-------- RECORDS FOR PROCESSING --------

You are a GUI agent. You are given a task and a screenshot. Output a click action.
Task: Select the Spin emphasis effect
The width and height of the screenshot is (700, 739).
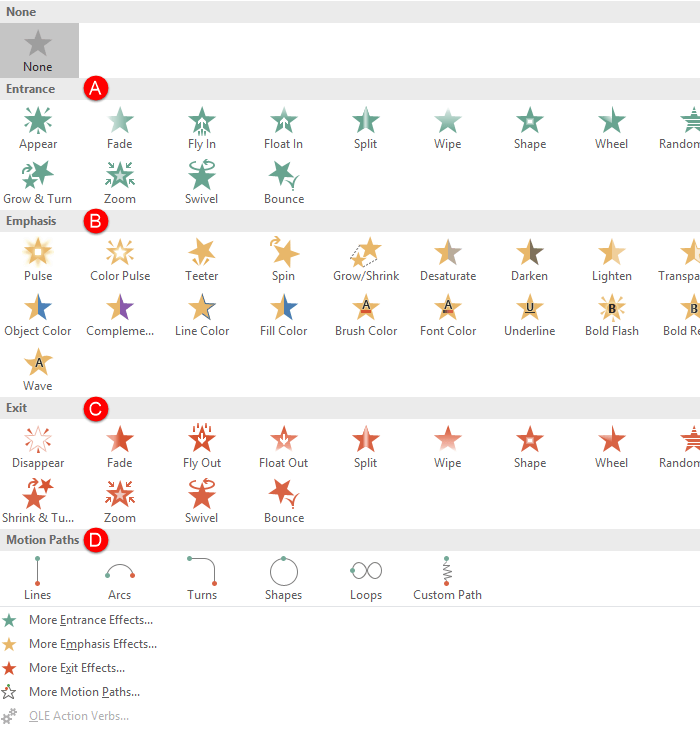(x=284, y=260)
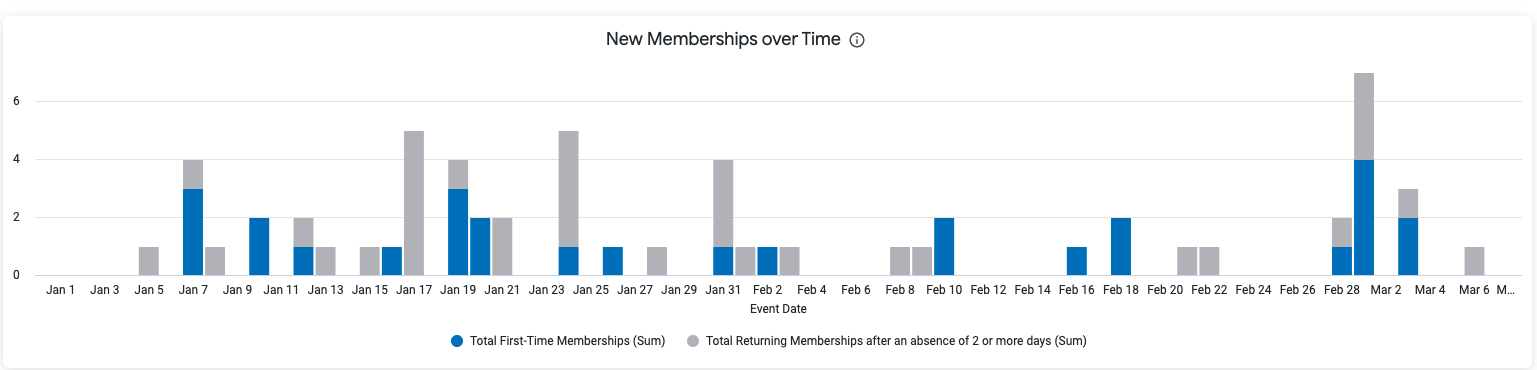Toggle Total Returning Memberships legend series
Screen dimensions: 1537x370
(x=886, y=341)
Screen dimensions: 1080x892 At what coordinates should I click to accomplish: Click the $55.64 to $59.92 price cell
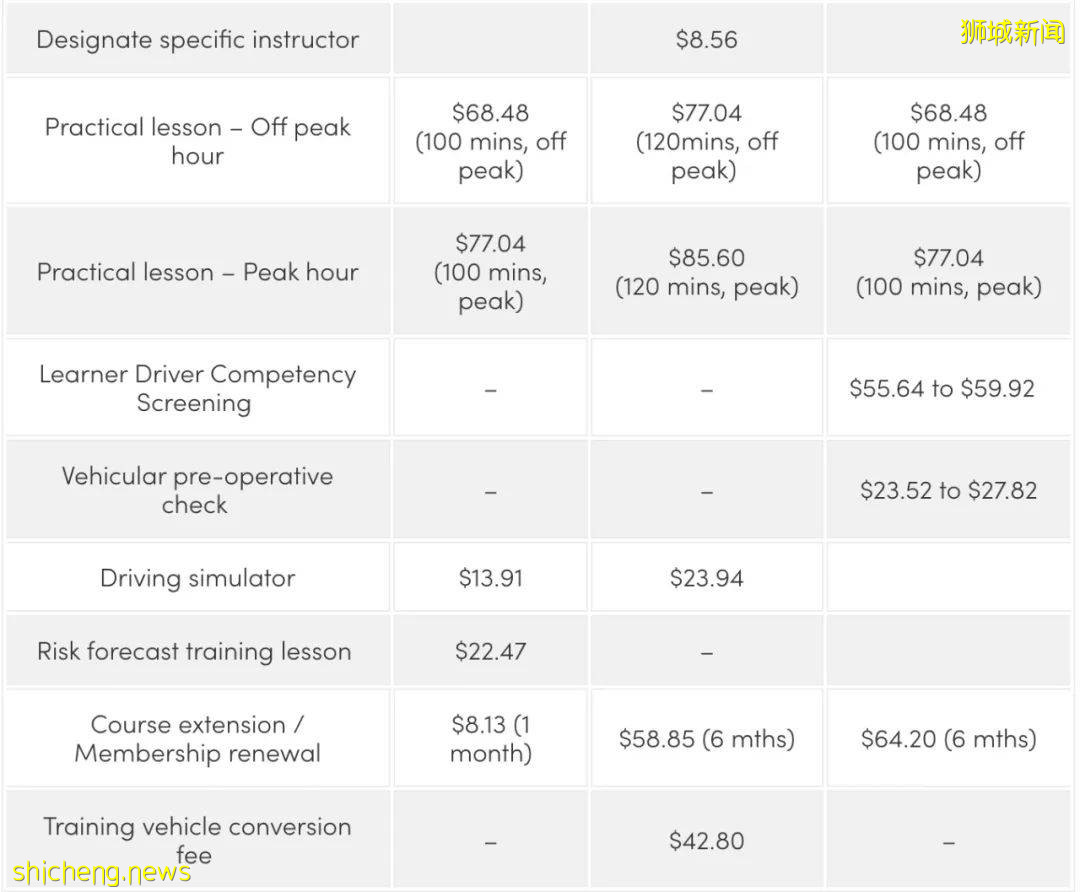pos(947,388)
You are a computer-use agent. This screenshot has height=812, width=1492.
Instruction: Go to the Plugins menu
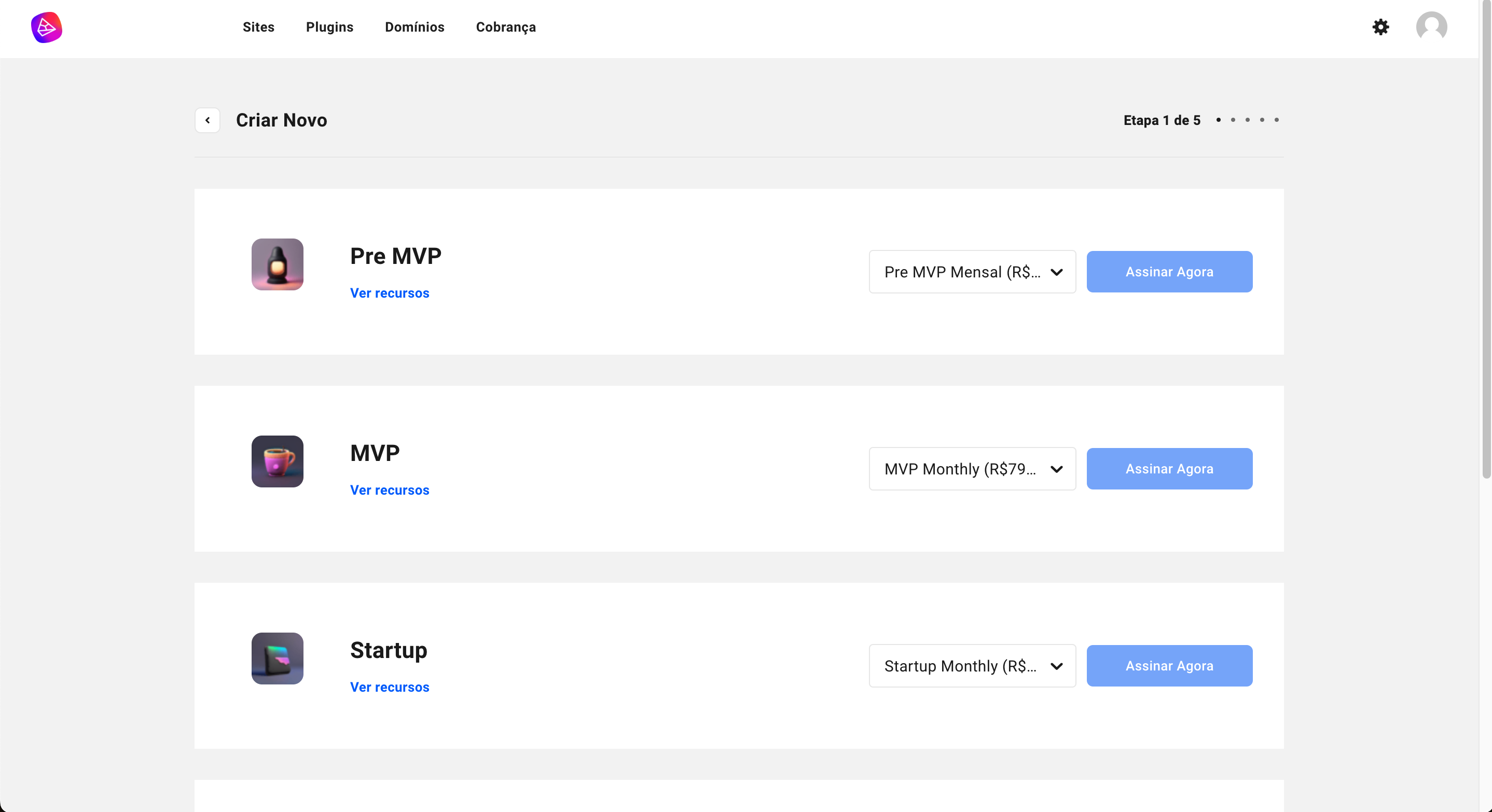pyautogui.click(x=329, y=27)
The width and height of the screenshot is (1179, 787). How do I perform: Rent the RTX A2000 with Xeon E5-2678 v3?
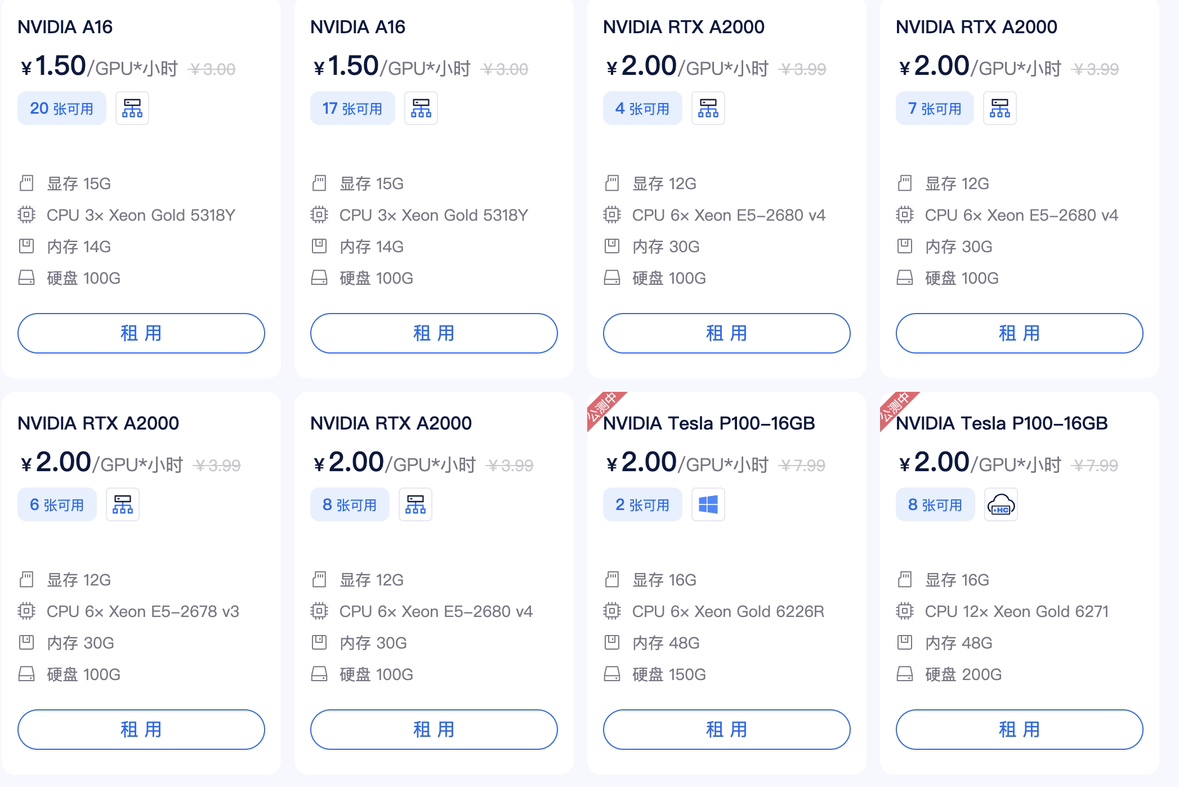141,729
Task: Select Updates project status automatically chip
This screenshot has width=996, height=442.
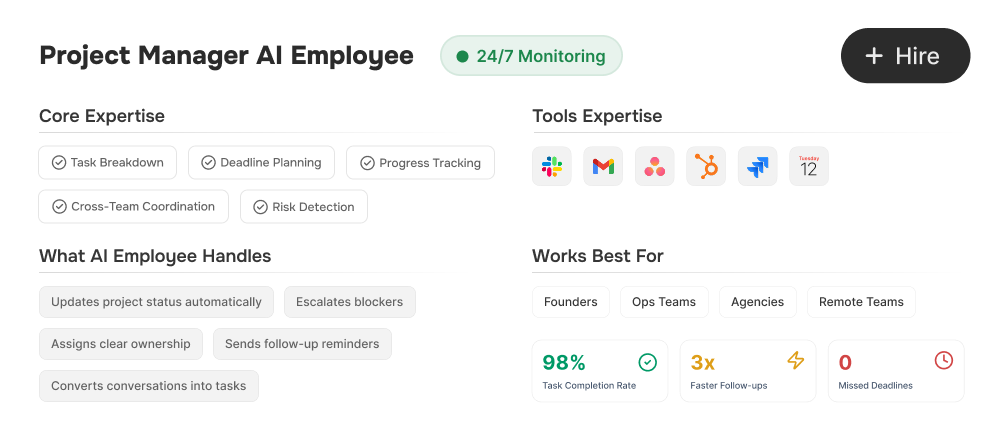Action: pos(156,302)
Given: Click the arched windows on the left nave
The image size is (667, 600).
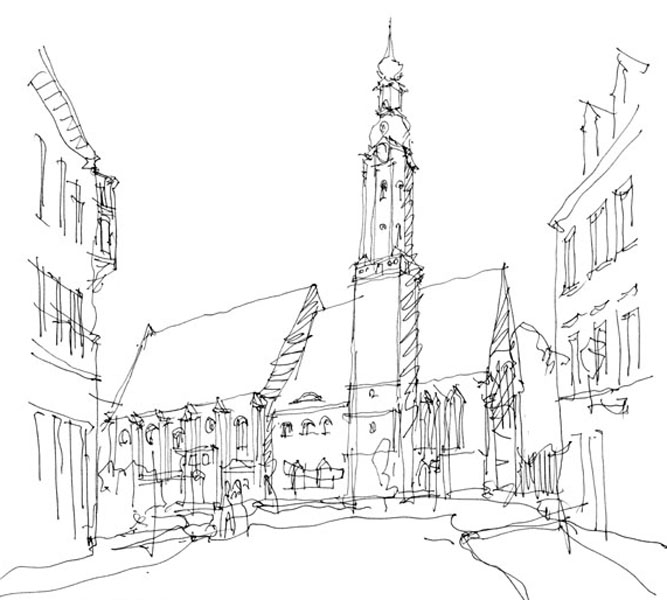Looking at the screenshot, I should (x=180, y=435).
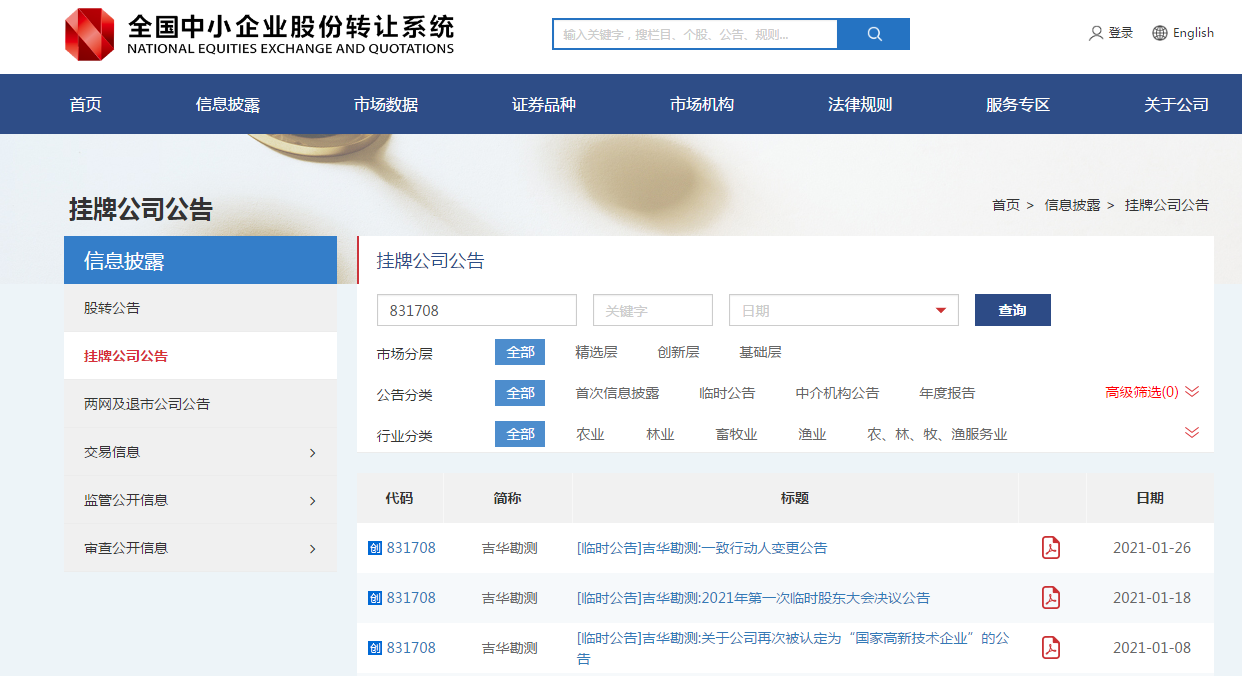
Task: Select the 精选层 market tier filter
Action: 596,352
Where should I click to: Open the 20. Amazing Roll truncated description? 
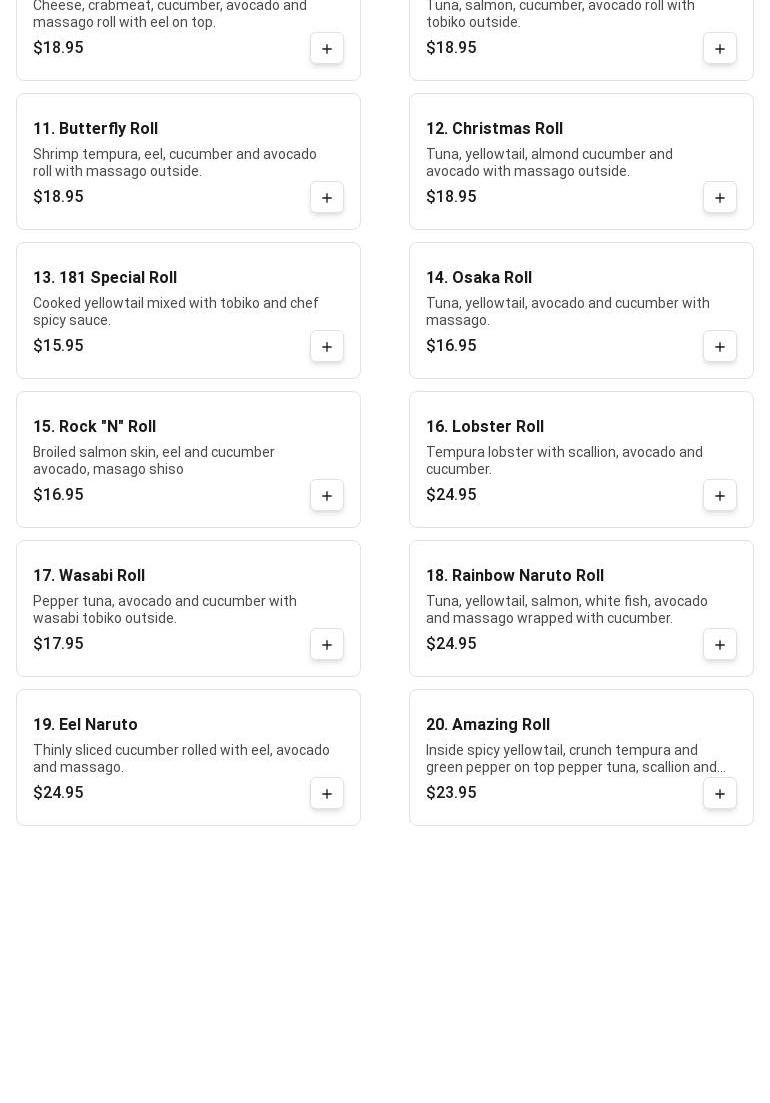(x=575, y=759)
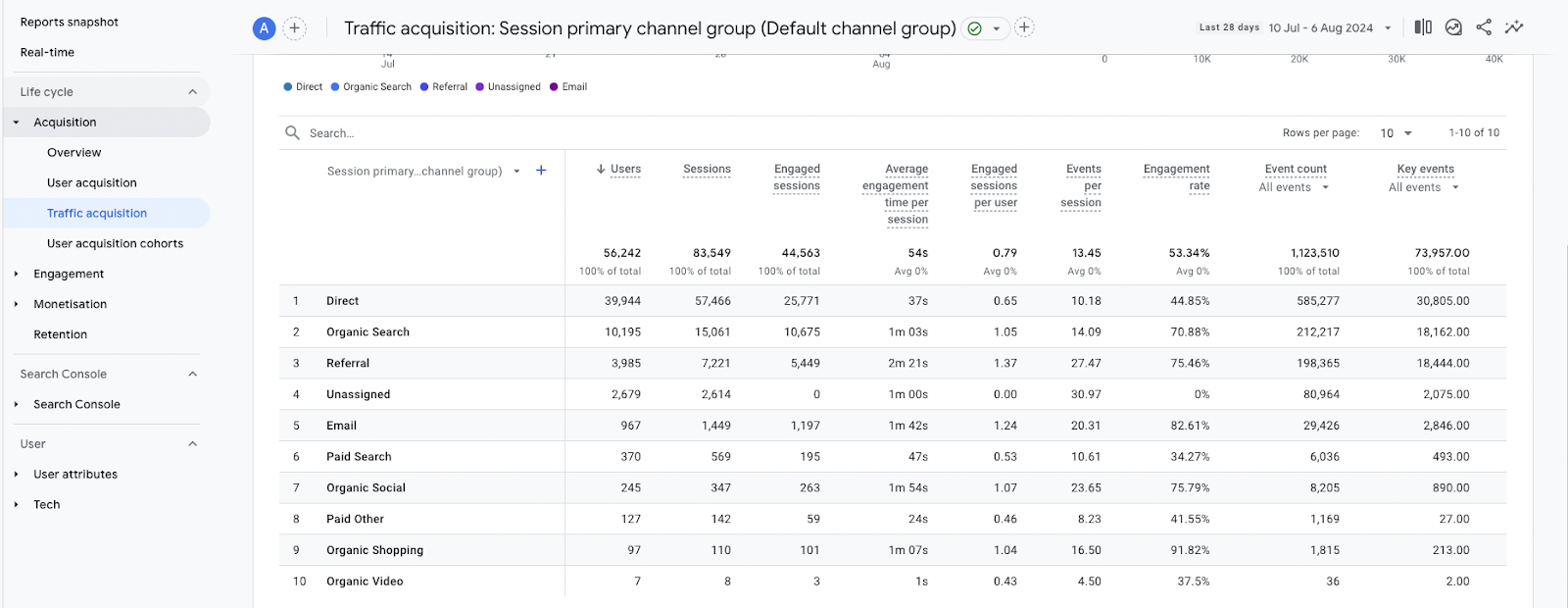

--------

WORK INSTRUCTIONS: Leave the pictures out and retype only the lines from the line with "The image size is (667, 600)." through the final line of the material, both ends included, word for word.

WRITTEN ANSWER:
The image size is (667, 600).
Looking at the screenshot, I should (x=180, y=435).
Task: Select the 精选层 market tier filter
Action: 596,352
Where should I click to: Open the 20. Amazing Roll truncated description? 
(x=575, y=759)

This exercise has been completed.